Maximum likelihood solution for inclination‐only data in paleomagnetism
Author(s) -
Arason P.,
Levi S.
Publication year - 2010
Publication title -
geophysical journal international
Language(s) - English
Resource type - Journals
SCImago Journal Rank - 1.302
H-Index - 168
eISSN - 1365-246X
pISSN - 0956-540X
DOI - 10.1111/j.1365-246x.2010.04671.x
Subject(s) - likelihood function , mathematics , function (biology) , statistics , exponential function , maximum likelihood , dispersion (optics) , exponential family , marginal likelihood , algorithm , mathematical analysis , physics , evolutionary biology , optics , biology
SUMMARY We have developed a new robust maximum likelihood method for estimating the unbiased mean inclination from inclination‐only data. In paleomagnetic analysis, the arithmetic mean of inclination‐only data is known to introduce a shallowing bias. Several methods have been introduced to estimate the unbiased mean inclination of inclination‐only data together with measures of the dispersion. Some inclination‐only methods were designed to maximize the likelihood function of the marginal Fisher distribution. However, the exact analytical form of the maximum likelihood function is fairly complicated, and all the methods require various assumptions and approximations that are often inappropriate. For some steep and dispersed data sets, these methods provide estimates that are significantly displaced from the peak of the likelihood function to systematically shallower inclination. The problem locating the maximum of the likelihood function is partly due to difficulties in accurately evaluating the function for all values of interest, because some elements of the likelihood function increase exponentially as precision parameters increase, leading to numerical instabilities. In this study, we succeeded in analytically cancelling exponential elements from the log‐likelihood function, and we are now able to calculate its value anywhere in the parameter space and for any inclination‐only data set.

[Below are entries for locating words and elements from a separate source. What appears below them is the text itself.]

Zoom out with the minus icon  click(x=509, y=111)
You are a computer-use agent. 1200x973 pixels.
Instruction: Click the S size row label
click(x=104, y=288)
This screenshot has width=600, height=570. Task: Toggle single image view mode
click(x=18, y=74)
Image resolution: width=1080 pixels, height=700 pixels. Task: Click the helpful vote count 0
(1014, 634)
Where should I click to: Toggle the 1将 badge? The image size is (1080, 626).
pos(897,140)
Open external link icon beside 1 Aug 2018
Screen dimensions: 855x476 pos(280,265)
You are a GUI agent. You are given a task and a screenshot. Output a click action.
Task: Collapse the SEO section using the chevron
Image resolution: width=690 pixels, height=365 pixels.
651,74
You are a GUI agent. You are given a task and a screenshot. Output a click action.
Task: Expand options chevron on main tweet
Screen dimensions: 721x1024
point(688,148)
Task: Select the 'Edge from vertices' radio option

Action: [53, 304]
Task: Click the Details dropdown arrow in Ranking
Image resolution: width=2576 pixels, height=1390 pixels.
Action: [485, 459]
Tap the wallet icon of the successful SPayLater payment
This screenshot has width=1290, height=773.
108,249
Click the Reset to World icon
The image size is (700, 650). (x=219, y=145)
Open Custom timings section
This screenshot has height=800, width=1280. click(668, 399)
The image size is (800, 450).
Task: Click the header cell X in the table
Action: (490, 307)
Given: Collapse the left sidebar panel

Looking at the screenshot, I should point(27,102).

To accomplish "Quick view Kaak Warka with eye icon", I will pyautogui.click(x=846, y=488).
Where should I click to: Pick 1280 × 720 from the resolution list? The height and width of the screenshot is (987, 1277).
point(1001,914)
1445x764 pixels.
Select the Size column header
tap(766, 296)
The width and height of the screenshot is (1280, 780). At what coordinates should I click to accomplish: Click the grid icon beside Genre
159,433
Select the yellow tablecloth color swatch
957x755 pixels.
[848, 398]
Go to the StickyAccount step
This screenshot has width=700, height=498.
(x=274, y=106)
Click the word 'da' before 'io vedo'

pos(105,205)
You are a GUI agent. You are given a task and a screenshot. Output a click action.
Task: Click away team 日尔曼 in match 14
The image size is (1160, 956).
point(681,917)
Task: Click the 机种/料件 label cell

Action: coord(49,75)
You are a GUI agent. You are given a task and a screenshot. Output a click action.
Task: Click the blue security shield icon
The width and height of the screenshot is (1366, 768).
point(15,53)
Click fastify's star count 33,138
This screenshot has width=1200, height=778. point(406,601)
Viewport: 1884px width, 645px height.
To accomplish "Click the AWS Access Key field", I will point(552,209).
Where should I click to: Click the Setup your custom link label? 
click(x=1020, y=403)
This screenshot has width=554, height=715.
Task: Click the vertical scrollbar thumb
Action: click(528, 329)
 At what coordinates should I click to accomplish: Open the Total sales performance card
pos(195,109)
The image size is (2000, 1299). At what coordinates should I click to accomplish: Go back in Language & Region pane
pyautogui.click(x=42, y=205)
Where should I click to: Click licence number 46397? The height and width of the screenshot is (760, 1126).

Furthermore, we can now calculate the partial derivatives of the log‐likelihood function with desired accuracy, and locate the maximum likelihood without the assumptions required by previous methods. To assess the reliability and accuracy of our method, we generated large numbers of random Fisher‐distributed data sets, for which we calculated mean inclinations and precision parameters. The comparisons show that our new robust Arason–Levi maximum likelihood method is the most reliable, and the mean inclination estimates are the least biased towards shallow values.